Linking Exits

Series: world-building · Part 4

A room with no exits is a cell. Exits are how travelers move through your island — they are the topology of your world, the paths between places.

Creating an exit

In build mode, link two rooms with a direction:

chart> link harbor-gate south market-square

Linked: harbor-gate → south → market-square

This creates a one-way exit. A traveler in harbor-gate can type south to reach market-square. But a traveler in market-square cannot yet go north to return.

Most exits are bidirectional. Link both directions:

chart> link harbor-gate south market-square
chart> link market-square north harbor-gate

Linked: harbor-gate → south → market-square
Linked: market-square → north → harbor-gate

Now travelers can move freely between the two rooms. The convention is that south and north are inverses, east and west, up and down. But this is convention, not law — a staircase might go up from the cellar and down from the loft, or a passage might twist so that east leads to a room whose exit back is also east.

Named exits

Not every passage is a compass direction. Use named exits for doors, stairs, passages with character:

chart> link common-room stairs lamp-room

Linked: common-room → stairs → lamp-room

Travelers reach it with:

> go stairs

Named exits appear in the exit list alongside compass directions:

  Exits: north · east · stairs

Removing an exit

chart> unlink harbor-gate south

Unlinked: harbor-gate → south (was → market-square)

The exit vanishes. Anyone who was about to walk south finds the way closed. Remember to unlink the reverse direction too if you want the passage fully sealed.

Exit descriptions

Exits can carry a brief description that appears when a traveler uses them — the transition text between rooms:

chart> describe harbor-gate/south
  (Enter transition description. End with a blank line.)
  You pass through the stone arch. The cobblestones give way to
  packed earth as the market opens before you.

  Transition set for exit south in room:your-realm/harbor-gate.

Transition descriptions are optional. Without one, the traveler simply arrives in the next room and sees its description. With one, the movement itself becomes a moment — a threshold crossed, a change in air.

Topology as storytelling

The shape of your exits tells a story. A room with one exit is a dead end — intimate, private, or trapped. A room with five exits is a crossroads — busy, confusing, full of choice. A room whose only exit leads back the way you came is a cul-de-sac. A room with a locked exit is a promise.

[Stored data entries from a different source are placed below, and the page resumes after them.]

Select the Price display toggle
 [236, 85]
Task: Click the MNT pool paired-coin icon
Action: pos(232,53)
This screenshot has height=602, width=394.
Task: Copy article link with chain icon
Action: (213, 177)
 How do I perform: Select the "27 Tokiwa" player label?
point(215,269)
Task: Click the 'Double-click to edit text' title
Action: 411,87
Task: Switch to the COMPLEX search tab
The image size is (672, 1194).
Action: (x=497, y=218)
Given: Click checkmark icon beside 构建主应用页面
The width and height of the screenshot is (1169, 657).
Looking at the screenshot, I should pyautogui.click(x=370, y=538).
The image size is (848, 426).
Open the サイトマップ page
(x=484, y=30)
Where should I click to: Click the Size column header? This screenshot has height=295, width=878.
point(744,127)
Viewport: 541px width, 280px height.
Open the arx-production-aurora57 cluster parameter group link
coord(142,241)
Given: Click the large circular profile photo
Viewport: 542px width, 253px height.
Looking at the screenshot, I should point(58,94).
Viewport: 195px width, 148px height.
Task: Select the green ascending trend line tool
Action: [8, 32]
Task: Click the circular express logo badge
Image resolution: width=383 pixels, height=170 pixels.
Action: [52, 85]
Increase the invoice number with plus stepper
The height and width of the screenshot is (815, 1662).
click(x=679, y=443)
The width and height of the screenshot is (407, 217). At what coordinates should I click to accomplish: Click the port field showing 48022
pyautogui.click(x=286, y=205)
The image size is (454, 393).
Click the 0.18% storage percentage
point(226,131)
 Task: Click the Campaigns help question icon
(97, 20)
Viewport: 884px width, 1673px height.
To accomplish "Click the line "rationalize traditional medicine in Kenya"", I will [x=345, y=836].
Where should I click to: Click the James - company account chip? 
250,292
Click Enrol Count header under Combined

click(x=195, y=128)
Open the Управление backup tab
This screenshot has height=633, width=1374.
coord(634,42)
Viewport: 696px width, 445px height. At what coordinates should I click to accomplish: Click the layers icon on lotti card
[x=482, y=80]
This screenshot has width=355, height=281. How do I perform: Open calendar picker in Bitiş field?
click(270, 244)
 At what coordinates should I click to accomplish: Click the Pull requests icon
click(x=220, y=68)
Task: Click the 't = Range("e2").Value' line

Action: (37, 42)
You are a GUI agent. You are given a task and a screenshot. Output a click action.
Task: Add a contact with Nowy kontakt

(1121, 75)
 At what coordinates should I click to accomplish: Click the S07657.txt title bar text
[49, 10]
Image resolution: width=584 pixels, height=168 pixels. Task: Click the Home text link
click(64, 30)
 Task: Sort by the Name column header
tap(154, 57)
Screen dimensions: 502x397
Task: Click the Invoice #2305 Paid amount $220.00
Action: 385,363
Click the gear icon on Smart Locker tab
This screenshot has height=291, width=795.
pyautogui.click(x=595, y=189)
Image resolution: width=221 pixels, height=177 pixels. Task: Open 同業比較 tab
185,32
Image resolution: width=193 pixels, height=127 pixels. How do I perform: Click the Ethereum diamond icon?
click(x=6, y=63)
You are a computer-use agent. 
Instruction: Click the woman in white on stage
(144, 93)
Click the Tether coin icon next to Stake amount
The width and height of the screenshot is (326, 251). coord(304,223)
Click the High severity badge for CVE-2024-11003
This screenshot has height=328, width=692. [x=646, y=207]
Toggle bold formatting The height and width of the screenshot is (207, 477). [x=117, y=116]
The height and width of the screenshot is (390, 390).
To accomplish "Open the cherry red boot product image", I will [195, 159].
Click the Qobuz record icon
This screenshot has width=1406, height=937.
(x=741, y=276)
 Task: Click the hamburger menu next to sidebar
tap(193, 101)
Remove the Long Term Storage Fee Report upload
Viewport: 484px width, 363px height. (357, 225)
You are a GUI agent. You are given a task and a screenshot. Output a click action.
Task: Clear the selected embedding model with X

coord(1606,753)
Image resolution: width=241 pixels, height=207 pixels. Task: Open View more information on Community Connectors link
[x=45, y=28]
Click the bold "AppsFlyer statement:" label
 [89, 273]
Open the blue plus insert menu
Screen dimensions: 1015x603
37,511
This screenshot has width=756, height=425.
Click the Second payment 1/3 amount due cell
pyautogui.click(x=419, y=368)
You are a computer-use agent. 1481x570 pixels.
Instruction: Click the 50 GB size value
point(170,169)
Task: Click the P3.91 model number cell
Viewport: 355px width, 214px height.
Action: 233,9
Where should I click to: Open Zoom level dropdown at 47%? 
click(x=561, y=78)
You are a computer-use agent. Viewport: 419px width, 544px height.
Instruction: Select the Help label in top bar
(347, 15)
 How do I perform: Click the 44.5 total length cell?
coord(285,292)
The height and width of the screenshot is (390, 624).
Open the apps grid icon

Think about flow. Where do travelers naturally want to go? Where should they feel lost? Where should they feel safe? The exits are the grammar of your island’s geography.

Verifying your topology

Switch to play mode and walk it:

chart> /play

> south
> look
> north
> look

Does the movement feel right? Is the transition smooth? Does the room you arrive in make spatial sense relative to the one you left? If south leads to the market, the market’s description should acknowledge the gate to the north — even if only by implication.

Build with your feet. Walk every path you create.